The amount, if any, payable in respect of a Termination Date will be determined as follows:

(i)        On or as soon as reasonably practicable following such Termination Date, the Non-Defaulting Party shall calculate the Termination Amount (as defined below) in respect of such Termination Date and shall provide to the Defaulting Party a notice specifying such Termination Amount and showing its calculations in reasonable detail.

(ii)        If the Termination Amount is a positive number, the Defaulting Party shall pay such amount to the Non-Defaulting Party, and if such amount is negative, the Non-Defaulting Party shall pay the absolute value of such number to the Defaulting Party.

(iii)       The Termination Amount shall be payable on the day on which the notice specifying the amount payable is effective.

In the event Morgan Stanley is the Non-Defaulting Party, it shall be entitled, upon the occurrence and during the continuation of an Early Termination Event or upon the designation of a Termination Date, to exercise all rights and remedies available to it under the Security Documents or Applicable Law, including, without limitation, the right to withdraw funds from the applicable Controlled Deposit Account and apply any such funds to any Termination Amount payable by the Buyer to Morgan Stanley.
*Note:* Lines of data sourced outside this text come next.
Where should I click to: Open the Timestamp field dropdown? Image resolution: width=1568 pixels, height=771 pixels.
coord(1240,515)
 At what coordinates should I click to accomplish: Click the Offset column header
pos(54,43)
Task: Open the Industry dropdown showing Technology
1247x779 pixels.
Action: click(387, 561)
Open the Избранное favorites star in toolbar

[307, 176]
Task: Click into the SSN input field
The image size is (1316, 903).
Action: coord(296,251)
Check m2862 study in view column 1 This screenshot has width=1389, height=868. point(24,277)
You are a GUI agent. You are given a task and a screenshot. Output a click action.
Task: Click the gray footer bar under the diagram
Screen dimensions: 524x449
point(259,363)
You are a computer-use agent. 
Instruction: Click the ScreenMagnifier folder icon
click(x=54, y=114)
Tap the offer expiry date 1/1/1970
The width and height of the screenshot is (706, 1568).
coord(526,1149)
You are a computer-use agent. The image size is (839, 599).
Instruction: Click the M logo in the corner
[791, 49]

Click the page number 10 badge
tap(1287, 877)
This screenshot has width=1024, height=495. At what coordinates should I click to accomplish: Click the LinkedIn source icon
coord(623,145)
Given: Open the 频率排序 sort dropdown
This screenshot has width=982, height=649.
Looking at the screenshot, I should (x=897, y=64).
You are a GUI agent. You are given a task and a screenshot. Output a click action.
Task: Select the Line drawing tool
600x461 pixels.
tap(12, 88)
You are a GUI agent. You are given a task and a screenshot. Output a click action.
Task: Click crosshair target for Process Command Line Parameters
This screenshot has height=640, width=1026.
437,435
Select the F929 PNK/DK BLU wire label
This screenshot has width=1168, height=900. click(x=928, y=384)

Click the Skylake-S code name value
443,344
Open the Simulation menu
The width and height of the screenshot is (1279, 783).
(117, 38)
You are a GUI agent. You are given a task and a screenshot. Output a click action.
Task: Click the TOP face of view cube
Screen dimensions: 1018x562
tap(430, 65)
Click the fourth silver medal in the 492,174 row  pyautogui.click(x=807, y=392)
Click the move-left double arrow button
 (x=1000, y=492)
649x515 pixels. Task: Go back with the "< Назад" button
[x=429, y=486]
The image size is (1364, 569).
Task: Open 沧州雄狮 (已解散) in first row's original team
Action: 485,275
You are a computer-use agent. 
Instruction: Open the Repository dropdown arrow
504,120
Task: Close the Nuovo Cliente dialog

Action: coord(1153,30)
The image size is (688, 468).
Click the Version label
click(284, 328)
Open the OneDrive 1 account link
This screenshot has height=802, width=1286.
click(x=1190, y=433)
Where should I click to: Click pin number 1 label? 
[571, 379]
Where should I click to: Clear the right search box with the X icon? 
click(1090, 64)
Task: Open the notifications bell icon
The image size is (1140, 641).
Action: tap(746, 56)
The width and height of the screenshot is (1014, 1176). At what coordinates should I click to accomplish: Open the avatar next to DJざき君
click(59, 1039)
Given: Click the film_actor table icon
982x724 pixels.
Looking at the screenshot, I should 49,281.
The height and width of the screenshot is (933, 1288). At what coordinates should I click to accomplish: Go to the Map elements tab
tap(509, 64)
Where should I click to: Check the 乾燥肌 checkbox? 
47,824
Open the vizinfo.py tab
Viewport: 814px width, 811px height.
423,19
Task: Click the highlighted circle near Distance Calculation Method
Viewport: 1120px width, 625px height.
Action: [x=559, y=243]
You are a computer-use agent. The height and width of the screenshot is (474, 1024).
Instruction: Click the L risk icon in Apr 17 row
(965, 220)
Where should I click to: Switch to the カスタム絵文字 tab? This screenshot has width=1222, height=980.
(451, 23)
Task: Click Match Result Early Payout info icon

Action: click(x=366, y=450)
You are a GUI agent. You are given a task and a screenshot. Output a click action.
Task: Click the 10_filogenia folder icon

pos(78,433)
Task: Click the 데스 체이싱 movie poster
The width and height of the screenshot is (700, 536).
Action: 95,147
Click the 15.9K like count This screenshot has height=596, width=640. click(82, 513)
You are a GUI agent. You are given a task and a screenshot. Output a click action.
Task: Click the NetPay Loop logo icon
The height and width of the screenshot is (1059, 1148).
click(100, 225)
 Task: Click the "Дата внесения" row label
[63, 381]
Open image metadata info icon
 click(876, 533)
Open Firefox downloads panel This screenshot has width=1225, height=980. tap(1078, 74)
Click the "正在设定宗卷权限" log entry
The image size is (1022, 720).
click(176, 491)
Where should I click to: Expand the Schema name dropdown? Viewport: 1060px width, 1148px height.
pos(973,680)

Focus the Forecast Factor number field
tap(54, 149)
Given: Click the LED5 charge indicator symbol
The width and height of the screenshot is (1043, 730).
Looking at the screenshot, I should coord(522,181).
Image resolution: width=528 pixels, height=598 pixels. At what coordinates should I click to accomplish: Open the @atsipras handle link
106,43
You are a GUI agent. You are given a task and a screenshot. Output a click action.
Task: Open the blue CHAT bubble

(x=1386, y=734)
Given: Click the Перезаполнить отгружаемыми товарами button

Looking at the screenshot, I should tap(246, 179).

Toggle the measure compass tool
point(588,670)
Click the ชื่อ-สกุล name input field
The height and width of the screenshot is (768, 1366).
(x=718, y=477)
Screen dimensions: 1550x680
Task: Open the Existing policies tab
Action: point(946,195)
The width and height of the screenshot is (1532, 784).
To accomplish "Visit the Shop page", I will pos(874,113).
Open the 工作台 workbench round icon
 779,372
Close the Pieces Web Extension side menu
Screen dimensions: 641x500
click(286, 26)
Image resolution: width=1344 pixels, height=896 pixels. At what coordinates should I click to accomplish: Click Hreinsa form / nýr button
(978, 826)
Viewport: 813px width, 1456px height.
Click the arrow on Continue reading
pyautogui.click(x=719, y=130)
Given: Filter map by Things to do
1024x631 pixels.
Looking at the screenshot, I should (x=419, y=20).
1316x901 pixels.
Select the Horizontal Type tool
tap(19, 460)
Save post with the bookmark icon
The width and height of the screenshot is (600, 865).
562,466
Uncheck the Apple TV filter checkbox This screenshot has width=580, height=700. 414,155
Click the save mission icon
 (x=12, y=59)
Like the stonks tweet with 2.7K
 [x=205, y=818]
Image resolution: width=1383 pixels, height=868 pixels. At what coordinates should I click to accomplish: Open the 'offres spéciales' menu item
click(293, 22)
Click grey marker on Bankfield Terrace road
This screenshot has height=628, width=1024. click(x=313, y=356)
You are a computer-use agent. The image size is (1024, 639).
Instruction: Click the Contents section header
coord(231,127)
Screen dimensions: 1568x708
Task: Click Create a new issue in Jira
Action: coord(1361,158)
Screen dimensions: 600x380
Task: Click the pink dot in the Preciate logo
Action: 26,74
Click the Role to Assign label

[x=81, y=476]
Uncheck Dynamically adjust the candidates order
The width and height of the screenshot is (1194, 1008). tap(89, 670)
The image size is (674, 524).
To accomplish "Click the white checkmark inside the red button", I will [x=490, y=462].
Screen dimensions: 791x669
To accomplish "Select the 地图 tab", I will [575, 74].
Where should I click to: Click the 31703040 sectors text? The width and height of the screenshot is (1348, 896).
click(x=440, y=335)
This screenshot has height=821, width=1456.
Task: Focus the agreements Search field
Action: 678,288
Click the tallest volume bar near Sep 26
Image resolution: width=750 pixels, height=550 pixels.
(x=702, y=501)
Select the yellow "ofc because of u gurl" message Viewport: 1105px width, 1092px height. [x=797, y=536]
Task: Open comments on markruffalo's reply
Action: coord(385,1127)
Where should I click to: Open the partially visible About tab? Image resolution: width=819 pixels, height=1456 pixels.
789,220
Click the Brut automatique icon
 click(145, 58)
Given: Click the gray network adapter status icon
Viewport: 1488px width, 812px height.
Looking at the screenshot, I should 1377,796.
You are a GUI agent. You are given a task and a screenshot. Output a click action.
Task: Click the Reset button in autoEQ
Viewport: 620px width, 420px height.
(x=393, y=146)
In the event the Buyer is the Non-Defaulting Party, it shall be entitled, upon the occurrence and during the continuation of an Early Termination Event or upon the designation of a Termination Date, to exercise all rights and remedies available to it under the Security Documents or Applicable Law, including, without limitation, its rights under Section 12 of the Control Agreement.

(c)        “Termination Amount” means the sum of the following: (i) with respect to any Forward Purchase Closing Date that has occurred on or prior to the Termination Date, the difference (whether positive or negative) of any amounts owing by the Buyer to Morgan Stanley on such Forward Purchase Closing Date minus the fair market value, as determined by the Non-Defaulting Party using commercially reasonable procedures, of any Securities purchased by Morgan Stanley from the Company and that were to have been delivered by Morgan Stanley on such Forward Purchase Closing Date, in each case which remain unpaid or undelivered as of the Termination Date; and (ii) with respect to any other remaining performance under this Agreement, the amount (whether positive or negative) of the Transaction Termination Value (as defined below). In the event that the Buyer is the Defaulting Party, the Termination Amount payable to Morgan Stanley shall in no event exceed the amount of funds on deposit in the applicable Controlled Deposit Account.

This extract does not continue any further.